> **Source excerpt**:
--------------------------------------------------

Re: Problem using mandatory locks (other apps can read/delete etc)

From: E. Abbink (esger@bumblebeast.com)
Date: Fri Apr 12 2002 - 04:22:53 EST


> On Thu, Apr 11, 2002 at 09:37:37AM -0200, Denis Vlasenko wrote:
> > On 10 April 2002 15:08, E. Abbink wrote:
> > > I'm trying to solve a problem using mandatory locks but am having some
> > > difficulty in doing so. (if there's a more appropriate place for
> > > discussing this please ignore the rest of this post. pointers to that
> > > place would be appreciated ;) )
> > >
> > > my problem:
> > >
> > > when I lock a file with a mandatory write lock (ie. fcntl, +s-x
bits and
> > > mand mount option. for code see below) it is still possible:
> > >
> > > - for me to rm the file in question
> > > - for the file to be read by an other process
> >
> > [snip]
> >
> > > lock.l_type = F_WRLCK ; <================
> > > lock.l_whence = SEEK_SET ;
> > > lock.l_start = 0 ;
> > > lock.l_len = 0 ;
> > > lock.l_pid = 0 ; // ignored
> > >
> > > int err = fcntl (fd, F_SETLK, &lock) ;
> >
> > I know nothing about file locking in Unix, but it looks like you
> > requested write lock, i.e. forbid writing to a file. Why are you
> > surprised that reads are allowed?

--------------------------------------------------

> **Data segment**:
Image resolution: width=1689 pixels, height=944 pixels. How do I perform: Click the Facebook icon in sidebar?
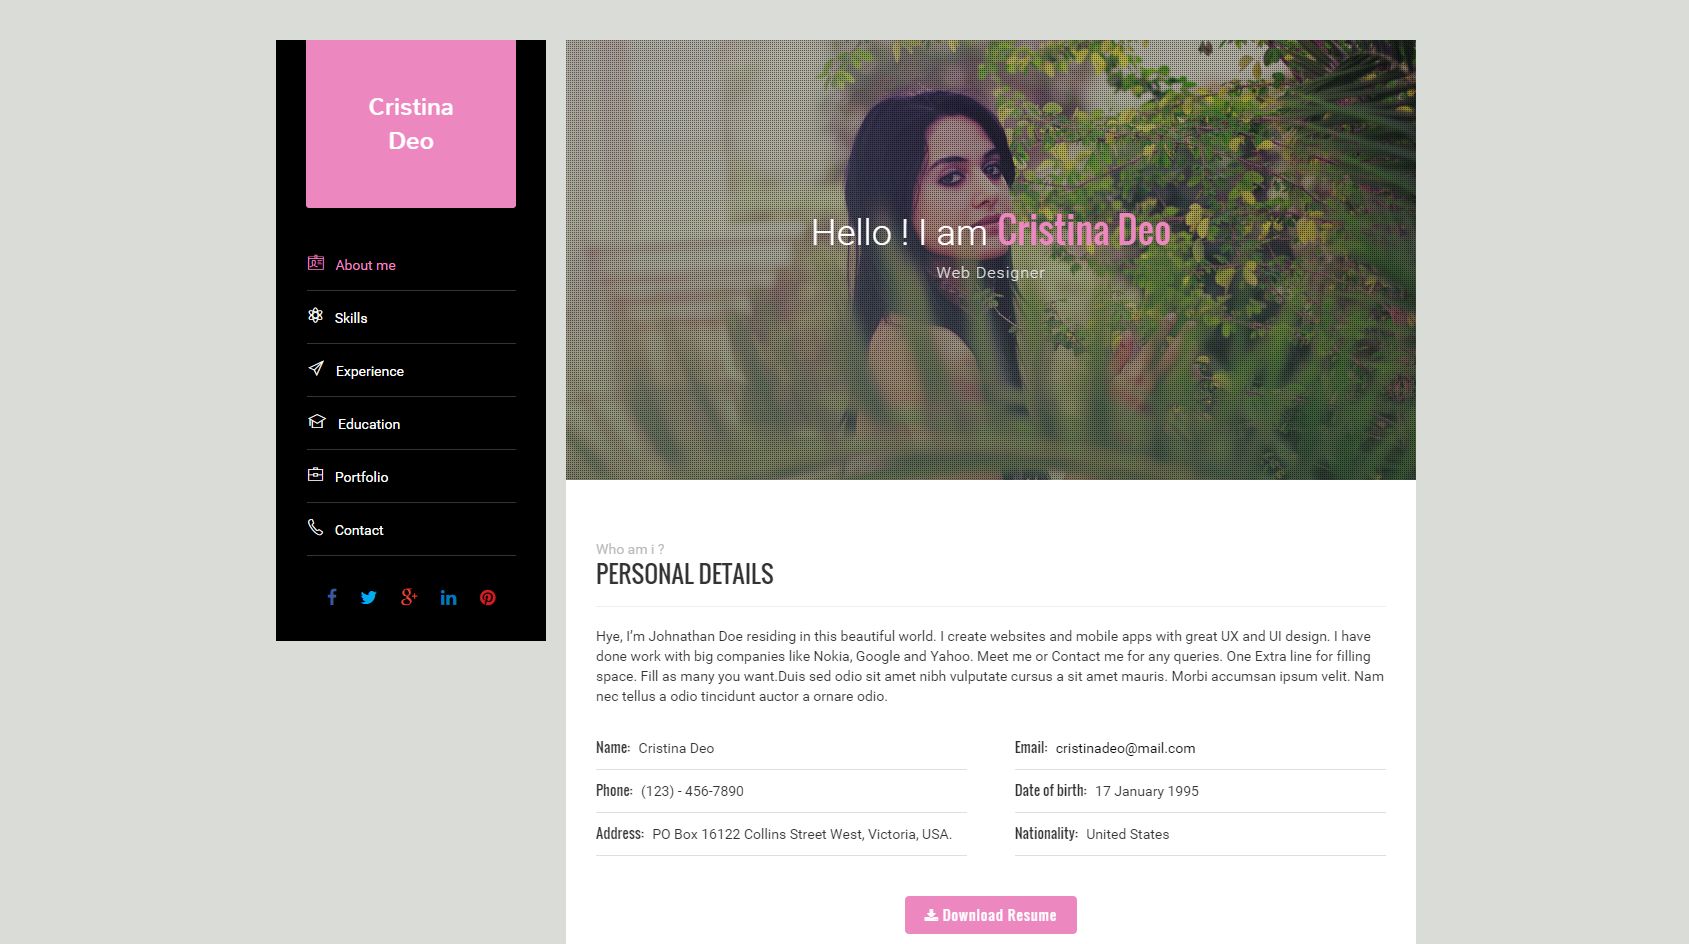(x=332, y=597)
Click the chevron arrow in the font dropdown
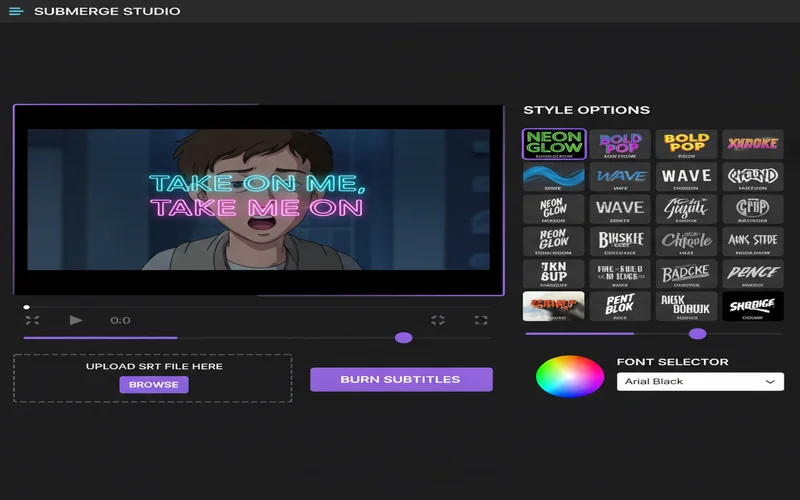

--------------------------------------------------

> **Goal A**: Do these statements agree with the post on mandatory locks? Answer yes or no for each and quote the deciding words. (i) The lock is requested through fcntl with F_SETLK. (ii) The mandatory write lock still allowed the file to be removed. (iii) Denis Vlasenko says he has experience with file locking in Unix.
> **Goal B**: Reproduce the post on mandatory locks from "From: E. Abbink" to "appreciated ;) )".

> **Written response A**:
(i) Yes: "int err = fcntl (fd, F_SETLK, &lock) ;"
(ii) Yes: "- for me to rm the file in question"
(iii) No: "I know nothing about file locking in Unix"

> **Written response B**:
From: E. Abbink (esger@bumblebeast.com)
Date: Fri Apr 12 2002 - 04:22:53 EST


> On Thu, Apr 11, 2002 at 09:37:37AM -0200, Denis Vlasenko wrote:
> > On 10 April 2002 15:08, E. Abbink wrote:
> > > I'm trying to solve a problem using mandatory locks but am having some
> > > difficulty in doing so. (if there's a more appropriate place for
> > > discussing this please ignore the rest of this post. pointers to that
> > > place would be appreciated ;) )